Dataset excerpt »
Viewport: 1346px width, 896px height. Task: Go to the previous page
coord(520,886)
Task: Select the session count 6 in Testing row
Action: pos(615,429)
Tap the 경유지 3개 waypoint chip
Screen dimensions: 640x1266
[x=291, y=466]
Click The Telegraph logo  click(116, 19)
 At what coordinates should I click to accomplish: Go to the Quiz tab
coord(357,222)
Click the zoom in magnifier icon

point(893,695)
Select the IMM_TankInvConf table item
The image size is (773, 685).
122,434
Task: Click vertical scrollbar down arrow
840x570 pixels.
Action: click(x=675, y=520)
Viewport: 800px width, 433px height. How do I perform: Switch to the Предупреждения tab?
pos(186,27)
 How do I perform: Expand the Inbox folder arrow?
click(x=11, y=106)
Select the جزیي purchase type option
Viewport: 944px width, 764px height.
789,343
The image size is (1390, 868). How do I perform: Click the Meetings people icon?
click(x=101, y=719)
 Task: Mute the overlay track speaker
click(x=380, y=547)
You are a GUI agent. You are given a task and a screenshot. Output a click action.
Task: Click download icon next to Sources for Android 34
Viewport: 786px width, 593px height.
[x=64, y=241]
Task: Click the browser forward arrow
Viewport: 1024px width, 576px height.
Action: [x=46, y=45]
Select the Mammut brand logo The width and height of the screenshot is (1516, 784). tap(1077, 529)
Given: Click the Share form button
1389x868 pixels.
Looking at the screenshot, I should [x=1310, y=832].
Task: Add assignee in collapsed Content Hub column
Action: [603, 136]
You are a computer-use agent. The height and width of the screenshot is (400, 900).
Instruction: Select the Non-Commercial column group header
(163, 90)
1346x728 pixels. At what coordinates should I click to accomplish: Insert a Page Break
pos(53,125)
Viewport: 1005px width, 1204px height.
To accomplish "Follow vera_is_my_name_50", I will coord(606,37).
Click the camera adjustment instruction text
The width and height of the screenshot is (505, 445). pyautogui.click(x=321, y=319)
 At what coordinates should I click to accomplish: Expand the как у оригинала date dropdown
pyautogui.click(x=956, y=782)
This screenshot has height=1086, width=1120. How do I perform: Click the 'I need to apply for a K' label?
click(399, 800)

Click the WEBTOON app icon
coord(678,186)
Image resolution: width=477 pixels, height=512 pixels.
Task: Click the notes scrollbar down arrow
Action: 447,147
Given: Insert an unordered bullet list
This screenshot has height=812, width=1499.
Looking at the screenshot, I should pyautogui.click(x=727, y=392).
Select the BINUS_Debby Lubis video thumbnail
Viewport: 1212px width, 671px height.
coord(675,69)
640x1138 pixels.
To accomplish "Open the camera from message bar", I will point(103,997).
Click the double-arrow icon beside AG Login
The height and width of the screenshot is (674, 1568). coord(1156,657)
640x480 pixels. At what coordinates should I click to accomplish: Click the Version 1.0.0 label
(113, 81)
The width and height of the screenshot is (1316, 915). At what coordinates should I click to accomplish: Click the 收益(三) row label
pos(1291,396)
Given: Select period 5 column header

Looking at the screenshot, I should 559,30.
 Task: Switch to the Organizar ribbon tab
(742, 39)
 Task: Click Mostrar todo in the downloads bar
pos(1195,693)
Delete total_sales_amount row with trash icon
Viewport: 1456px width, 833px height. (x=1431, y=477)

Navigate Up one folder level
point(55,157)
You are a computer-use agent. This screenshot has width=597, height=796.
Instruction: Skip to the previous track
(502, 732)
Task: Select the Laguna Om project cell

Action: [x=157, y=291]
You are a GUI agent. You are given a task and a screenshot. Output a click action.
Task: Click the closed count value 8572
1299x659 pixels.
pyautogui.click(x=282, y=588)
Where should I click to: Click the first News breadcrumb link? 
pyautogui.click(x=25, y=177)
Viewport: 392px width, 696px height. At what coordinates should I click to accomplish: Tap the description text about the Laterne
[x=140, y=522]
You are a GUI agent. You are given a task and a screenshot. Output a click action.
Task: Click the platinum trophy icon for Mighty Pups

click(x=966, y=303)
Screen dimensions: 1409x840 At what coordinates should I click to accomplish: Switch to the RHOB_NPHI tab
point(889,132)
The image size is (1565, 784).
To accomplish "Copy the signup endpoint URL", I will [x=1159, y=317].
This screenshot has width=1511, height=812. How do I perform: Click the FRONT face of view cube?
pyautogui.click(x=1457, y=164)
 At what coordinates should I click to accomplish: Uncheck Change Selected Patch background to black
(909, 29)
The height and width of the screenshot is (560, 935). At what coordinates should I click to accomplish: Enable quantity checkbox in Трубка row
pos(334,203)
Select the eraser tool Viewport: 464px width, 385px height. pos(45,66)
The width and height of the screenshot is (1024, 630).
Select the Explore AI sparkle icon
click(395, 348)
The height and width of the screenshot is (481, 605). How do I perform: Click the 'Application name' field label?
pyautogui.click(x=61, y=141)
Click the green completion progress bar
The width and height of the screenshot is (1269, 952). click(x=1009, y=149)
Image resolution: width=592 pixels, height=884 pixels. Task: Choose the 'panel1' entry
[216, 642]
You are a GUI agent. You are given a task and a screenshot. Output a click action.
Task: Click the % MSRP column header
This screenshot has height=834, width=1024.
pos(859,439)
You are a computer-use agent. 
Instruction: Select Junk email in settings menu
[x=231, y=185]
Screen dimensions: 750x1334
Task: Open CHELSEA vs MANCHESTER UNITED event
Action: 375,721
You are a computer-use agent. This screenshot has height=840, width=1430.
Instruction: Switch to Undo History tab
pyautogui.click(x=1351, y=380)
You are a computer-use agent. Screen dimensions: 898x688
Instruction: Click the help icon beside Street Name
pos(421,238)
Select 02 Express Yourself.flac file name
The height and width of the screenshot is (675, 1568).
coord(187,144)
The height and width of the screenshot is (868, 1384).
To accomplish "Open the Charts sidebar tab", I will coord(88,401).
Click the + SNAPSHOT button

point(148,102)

THE EXERCISE » Rewrite all of the items above, replacing "computer-use agent" with "screen-control agent" wherever it occurs and leaving everything else unchanged.

ANSWER IN FULL »
Viewport: 1346px width, 896px height. Task: Go to the previous page
coord(520,886)
Task: Select the session count 6 in Testing row
Action: pos(615,429)
Tap the 경유지 3개 waypoint chip
Screen dimensions: 640x1266
[x=291, y=466]
Click The Telegraph logo  click(116, 19)
 At what coordinates should I click to accomplish: Go to the Quiz tab
coord(357,222)
Click the zoom in magnifier icon

point(893,695)
Select the IMM_TankInvConf table item
The image size is (773, 685).
122,434
Task: Click vertical scrollbar down arrow
840x570 pixels.
Action: click(x=675, y=520)
Viewport: 800px width, 433px height. How do I perform: Switch to the Предупреждения tab?
pos(186,27)
 How do I perform: Expand the Inbox folder arrow?
click(x=11, y=106)
Select the جزیي purchase type option
Viewport: 944px width, 764px height.
789,343
The image size is (1390, 868). How do I perform: Click the Meetings people icon?
click(x=101, y=719)
 Task: Mute the overlay track speaker
click(x=380, y=547)
You are a GUI agent. You are given a task and a screenshot. Output a click action.
Task: Click download icon next to Sources for Android 34
Viewport: 786px width, 593px height.
[x=64, y=241]
Task: Click the browser forward arrow
Viewport: 1024px width, 576px height.
Action: [x=46, y=45]
Select the Mammut brand logo The width and height of the screenshot is (1516, 784). tap(1077, 529)
Given: Click the Share form button
1389x868 pixels.
Looking at the screenshot, I should [x=1310, y=832].
Task: Add assignee in collapsed Content Hub column
Action: [603, 136]
You are a screen-control agent. The height and width of the screenshot is (400, 900).
Instruction: Select the Non-Commercial column group header
(163, 90)
1346x728 pixels. At what coordinates should I click to accomplish: Insert a Page Break
pos(53,125)
Viewport: 1005px width, 1204px height.
To accomplish "Follow vera_is_my_name_50", I will coord(606,37).
Click the camera adjustment instruction text
The width and height of the screenshot is (505, 445). pyautogui.click(x=321, y=319)
 At what coordinates should I click to accomplish: Expand the как у оригинала date dropdown
pyautogui.click(x=956, y=782)
This screenshot has height=1086, width=1120. How do I perform: Click the 'I need to apply for a K' label?
click(399, 800)

Click the WEBTOON app icon
coord(678,186)
Image resolution: width=477 pixels, height=512 pixels.
Task: Click the notes scrollbar down arrow
Action: 447,147
Given: Insert an unordered bullet list
This screenshot has height=812, width=1499.
Looking at the screenshot, I should pyautogui.click(x=727, y=392).
Select the BINUS_Debby Lubis video thumbnail
Viewport: 1212px width, 671px height.
coord(675,69)
640x1138 pixels.
To accomplish "Open the camera from message bar", I will point(103,997).
Click the double-arrow icon beside AG Login
The height and width of the screenshot is (674, 1568). coord(1156,657)
640x480 pixels. At what coordinates should I click to accomplish: Click the Version 1.0.0 label
(113, 81)
The width and height of the screenshot is (1316, 915). At what coordinates should I click to accomplish: Click the 收益(三) row label
pos(1291,396)
Given: Select period 5 column header

Looking at the screenshot, I should 559,30.
 Task: Switch to the Organizar ribbon tab
(742, 39)
 Task: Click Mostrar todo in the downloads bar
pos(1195,693)
Delete total_sales_amount row with trash icon
Viewport: 1456px width, 833px height. (x=1431, y=477)

Navigate Up one folder level
point(55,157)
You are a screen-control agent. This screenshot has width=597, height=796.
Instruction: Skip to the previous track
(502, 732)
Task: Select the Laguna Om project cell

Action: [x=157, y=291]
You are a GUI agent. You are given a task and a screenshot. Output a click action.
Task: Click the closed count value 8572
1299x659 pixels.
pyautogui.click(x=282, y=588)
Where should I click to: Click the first News breadcrumb link? 
pyautogui.click(x=25, y=177)
Viewport: 392px width, 696px height. At what coordinates should I click to accomplish: Tap the description text about the Laterne
[x=140, y=522]
You are a GUI agent. You are given a task and a screenshot. Output a click action.
Task: Click the platinum trophy icon for Mighty Pups

click(x=966, y=303)
Screen dimensions: 1409x840 At what coordinates should I click to accomplish: Switch to the RHOB_NPHI tab
point(889,132)
The image size is (1565, 784).
To accomplish "Copy the signup endpoint URL", I will [x=1159, y=317].
This screenshot has width=1511, height=812. How do I perform: Click the FRONT face of view cube?
pyautogui.click(x=1457, y=164)
 At what coordinates should I click to accomplish: Uncheck Change Selected Patch background to black
(909, 29)
The height and width of the screenshot is (560, 935). At what coordinates should I click to accomplish: Enable quantity checkbox in Трубка row
pos(334,203)
Select the eraser tool Viewport: 464px width, 385px height. pos(45,66)
The width and height of the screenshot is (1024, 630).
Select the Explore AI sparkle icon
click(395, 348)
The height and width of the screenshot is (481, 605). How do I perform: Click the 'Application name' field label?
pyautogui.click(x=61, y=141)
Click the green completion progress bar
The width and height of the screenshot is (1269, 952). click(x=1009, y=149)
Image resolution: width=592 pixels, height=884 pixels. Task: Choose the 'panel1' entry
[216, 642]
You are a GUI agent. You are given a task and a screenshot. Output a click action.
Task: Click the % MSRP column header
This screenshot has height=834, width=1024.
pos(859,439)
You are a screen-control agent. 
Instruction: Select Junk email in settings menu
[x=231, y=185]
Screen dimensions: 750x1334
Task: Open CHELSEA vs MANCHESTER UNITED event
Action: 375,721
You are a screen-control agent. This screenshot has height=840, width=1430.
Instruction: Switch to Undo History tab
pyautogui.click(x=1351, y=380)
You are a screen-control agent. Screen dimensions: 898x688
Instruction: Click the help icon beside Street Name
pos(421,238)
Select 02 Express Yourself.flac file name
The height and width of the screenshot is (675, 1568).
coord(187,144)
The height and width of the screenshot is (868, 1384).
To accomplish "Open the Charts sidebar tab", I will coord(88,401).
Click the + SNAPSHOT button

point(148,102)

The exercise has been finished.